_Material supplied:_

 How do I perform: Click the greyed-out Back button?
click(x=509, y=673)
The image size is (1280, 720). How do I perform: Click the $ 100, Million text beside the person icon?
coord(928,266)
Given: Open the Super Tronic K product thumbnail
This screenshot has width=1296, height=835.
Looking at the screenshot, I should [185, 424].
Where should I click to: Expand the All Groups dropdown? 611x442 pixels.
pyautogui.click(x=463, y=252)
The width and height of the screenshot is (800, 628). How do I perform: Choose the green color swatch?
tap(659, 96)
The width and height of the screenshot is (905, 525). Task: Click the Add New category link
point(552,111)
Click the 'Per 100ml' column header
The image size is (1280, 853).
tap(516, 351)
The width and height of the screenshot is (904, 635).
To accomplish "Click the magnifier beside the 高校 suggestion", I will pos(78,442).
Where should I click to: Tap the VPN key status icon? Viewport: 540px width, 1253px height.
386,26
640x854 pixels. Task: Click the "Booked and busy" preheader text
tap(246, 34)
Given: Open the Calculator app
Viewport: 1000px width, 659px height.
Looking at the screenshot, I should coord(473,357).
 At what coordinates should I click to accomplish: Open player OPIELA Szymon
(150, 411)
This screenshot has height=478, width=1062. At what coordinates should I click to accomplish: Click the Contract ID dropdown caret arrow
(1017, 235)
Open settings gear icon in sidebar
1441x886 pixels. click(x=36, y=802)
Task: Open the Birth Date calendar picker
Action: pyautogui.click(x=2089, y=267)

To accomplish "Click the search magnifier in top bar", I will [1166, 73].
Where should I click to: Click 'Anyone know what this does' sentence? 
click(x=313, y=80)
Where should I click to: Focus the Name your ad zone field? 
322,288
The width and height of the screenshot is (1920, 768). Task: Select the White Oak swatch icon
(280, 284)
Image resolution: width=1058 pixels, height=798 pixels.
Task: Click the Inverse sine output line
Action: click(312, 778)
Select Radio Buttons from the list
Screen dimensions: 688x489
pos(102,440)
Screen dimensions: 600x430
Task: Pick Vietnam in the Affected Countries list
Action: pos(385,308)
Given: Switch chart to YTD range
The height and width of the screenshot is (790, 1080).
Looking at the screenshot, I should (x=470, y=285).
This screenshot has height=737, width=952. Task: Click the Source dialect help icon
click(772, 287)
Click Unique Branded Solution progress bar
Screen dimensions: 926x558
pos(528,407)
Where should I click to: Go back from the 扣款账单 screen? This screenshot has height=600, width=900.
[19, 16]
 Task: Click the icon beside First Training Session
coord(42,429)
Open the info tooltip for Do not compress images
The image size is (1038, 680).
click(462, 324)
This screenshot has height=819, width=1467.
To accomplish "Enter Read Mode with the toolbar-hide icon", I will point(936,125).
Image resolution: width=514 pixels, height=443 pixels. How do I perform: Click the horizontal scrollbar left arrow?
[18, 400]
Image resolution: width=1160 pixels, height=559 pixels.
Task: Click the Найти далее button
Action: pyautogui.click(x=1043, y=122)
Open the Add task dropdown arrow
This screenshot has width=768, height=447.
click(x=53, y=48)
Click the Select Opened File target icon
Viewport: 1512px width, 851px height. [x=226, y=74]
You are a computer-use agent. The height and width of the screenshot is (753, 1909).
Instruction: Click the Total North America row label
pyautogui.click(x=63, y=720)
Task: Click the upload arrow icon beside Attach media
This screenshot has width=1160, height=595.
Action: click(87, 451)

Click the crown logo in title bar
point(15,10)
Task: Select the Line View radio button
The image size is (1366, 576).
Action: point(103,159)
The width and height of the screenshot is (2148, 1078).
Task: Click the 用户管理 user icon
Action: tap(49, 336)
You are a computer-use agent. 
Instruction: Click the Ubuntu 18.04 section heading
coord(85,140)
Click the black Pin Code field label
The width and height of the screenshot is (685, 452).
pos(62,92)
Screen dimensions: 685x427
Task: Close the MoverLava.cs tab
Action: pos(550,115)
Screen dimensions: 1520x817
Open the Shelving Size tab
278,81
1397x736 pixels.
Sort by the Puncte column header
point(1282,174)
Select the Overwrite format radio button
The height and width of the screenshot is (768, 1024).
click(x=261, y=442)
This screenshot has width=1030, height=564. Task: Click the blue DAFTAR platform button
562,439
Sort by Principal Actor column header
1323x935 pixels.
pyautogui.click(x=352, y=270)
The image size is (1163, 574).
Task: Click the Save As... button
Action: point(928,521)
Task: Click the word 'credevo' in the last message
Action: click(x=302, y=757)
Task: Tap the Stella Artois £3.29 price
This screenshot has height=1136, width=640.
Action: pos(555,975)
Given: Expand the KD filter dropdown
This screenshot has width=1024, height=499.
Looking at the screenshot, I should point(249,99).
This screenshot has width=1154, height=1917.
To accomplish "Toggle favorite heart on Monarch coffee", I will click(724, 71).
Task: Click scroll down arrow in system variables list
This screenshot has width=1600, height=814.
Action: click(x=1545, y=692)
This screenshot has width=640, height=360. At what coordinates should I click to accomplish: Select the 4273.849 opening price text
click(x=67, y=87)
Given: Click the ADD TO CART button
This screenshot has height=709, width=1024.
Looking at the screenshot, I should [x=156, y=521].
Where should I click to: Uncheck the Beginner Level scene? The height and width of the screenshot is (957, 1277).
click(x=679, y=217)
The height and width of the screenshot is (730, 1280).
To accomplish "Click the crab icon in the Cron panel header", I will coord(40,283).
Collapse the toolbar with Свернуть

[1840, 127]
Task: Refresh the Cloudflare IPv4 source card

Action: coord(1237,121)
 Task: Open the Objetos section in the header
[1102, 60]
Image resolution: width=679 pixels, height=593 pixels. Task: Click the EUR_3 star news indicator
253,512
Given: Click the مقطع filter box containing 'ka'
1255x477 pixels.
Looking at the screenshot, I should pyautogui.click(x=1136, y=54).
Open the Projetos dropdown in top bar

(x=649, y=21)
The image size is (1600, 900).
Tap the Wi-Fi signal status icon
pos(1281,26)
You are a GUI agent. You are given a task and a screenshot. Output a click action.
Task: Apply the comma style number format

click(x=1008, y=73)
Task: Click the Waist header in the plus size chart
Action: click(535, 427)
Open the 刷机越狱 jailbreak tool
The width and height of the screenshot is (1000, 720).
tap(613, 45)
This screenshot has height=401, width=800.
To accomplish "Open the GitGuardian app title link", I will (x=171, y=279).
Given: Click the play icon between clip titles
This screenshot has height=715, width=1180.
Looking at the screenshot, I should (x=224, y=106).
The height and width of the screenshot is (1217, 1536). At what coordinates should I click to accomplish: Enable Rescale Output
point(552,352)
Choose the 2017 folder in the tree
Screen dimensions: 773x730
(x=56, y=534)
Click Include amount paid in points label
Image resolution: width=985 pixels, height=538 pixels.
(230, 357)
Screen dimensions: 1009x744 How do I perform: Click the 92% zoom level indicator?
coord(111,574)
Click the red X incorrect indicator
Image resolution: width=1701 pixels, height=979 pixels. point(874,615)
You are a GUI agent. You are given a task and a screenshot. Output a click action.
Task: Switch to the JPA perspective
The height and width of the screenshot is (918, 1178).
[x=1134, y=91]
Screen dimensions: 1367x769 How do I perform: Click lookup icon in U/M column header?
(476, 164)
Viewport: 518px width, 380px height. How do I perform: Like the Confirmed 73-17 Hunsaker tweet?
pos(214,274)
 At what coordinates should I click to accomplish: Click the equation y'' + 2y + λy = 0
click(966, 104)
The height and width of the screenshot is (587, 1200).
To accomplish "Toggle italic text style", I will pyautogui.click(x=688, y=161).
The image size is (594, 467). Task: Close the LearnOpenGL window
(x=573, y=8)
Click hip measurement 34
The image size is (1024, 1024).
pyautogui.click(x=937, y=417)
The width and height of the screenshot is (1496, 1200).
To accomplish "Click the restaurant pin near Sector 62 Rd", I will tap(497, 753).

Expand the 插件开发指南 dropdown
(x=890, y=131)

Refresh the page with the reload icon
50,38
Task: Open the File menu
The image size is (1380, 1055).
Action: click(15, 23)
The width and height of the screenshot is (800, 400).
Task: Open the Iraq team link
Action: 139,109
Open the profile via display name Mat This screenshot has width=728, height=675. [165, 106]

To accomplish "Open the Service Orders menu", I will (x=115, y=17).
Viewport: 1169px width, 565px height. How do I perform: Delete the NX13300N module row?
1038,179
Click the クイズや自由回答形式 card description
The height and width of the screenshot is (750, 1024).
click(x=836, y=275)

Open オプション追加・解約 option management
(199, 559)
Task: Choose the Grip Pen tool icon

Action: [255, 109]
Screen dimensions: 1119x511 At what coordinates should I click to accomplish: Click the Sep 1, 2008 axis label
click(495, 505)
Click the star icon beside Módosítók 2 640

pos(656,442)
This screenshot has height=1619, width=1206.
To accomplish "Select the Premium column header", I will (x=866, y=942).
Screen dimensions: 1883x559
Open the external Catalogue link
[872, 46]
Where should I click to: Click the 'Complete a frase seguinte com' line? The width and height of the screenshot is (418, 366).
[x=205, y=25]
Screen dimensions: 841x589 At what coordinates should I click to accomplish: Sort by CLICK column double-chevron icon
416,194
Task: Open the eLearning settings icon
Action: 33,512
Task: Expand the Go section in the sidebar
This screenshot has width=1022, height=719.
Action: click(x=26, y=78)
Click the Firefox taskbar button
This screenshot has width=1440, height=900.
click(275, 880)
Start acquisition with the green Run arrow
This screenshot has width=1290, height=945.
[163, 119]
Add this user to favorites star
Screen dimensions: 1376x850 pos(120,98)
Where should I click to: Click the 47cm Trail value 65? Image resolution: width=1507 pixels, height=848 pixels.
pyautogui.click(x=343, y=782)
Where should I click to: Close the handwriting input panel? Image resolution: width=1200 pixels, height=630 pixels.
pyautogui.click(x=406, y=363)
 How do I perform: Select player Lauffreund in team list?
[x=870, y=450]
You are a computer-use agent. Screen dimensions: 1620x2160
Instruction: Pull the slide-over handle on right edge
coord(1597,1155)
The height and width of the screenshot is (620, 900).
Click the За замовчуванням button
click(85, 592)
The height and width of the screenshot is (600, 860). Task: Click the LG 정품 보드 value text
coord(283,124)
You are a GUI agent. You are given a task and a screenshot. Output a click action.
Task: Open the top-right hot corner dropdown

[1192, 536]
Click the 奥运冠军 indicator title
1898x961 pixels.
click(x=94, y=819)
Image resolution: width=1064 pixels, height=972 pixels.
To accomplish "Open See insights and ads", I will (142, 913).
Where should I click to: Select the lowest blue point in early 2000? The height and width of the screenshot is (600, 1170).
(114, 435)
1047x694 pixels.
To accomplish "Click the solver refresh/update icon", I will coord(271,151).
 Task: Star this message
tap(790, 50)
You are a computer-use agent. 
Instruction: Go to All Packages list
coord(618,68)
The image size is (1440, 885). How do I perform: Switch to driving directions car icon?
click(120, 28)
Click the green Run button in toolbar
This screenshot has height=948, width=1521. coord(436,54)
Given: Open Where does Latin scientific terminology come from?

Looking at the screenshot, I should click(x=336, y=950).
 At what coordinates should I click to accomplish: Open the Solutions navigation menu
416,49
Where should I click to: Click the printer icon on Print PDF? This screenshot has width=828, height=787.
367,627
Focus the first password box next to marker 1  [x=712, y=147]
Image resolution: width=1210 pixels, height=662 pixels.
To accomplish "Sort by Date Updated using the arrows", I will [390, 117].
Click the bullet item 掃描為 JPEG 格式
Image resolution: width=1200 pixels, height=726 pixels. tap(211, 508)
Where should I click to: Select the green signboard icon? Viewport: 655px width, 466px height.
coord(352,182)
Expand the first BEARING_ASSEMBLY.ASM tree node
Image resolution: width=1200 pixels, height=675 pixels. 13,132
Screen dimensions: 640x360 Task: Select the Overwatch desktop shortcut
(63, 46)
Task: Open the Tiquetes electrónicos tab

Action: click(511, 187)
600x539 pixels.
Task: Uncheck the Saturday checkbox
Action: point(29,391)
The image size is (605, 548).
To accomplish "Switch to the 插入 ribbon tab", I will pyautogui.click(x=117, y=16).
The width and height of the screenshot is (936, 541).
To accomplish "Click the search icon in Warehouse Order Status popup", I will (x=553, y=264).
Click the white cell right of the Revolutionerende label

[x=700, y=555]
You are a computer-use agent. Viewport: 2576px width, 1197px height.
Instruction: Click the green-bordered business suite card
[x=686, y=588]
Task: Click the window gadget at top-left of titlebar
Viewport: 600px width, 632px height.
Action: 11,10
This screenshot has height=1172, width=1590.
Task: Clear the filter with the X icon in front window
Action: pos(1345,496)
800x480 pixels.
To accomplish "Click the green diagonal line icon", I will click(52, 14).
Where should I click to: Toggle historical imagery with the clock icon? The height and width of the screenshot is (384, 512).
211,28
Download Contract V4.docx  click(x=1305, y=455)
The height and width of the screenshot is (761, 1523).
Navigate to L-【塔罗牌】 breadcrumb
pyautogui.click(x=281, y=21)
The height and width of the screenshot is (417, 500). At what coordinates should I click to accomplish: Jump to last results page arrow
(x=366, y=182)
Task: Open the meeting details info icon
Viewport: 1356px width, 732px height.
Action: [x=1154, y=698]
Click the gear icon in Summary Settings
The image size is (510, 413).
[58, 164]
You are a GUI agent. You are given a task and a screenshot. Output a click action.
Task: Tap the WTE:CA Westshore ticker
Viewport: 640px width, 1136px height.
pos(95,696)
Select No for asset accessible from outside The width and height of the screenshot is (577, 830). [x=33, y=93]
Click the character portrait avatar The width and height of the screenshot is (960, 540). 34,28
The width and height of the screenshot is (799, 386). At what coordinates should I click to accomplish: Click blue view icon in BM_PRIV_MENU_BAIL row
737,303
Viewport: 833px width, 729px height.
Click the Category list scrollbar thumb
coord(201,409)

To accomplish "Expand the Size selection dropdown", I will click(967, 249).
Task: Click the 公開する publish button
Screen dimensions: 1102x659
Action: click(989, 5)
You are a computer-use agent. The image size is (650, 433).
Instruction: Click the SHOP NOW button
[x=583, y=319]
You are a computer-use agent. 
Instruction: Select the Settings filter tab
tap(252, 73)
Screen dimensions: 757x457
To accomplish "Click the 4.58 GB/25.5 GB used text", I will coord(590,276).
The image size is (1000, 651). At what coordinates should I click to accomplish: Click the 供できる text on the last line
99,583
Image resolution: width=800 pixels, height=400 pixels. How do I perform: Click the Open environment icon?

_Your assignment:_
Using the material, show each line where the string "search" can be found.

_Your response:_
To accomplish "Click the search magnifier in top bar", I will [1166, 73].
To accomplish "Click the search icon in Warehouse Order Status popup", I will (x=553, y=264).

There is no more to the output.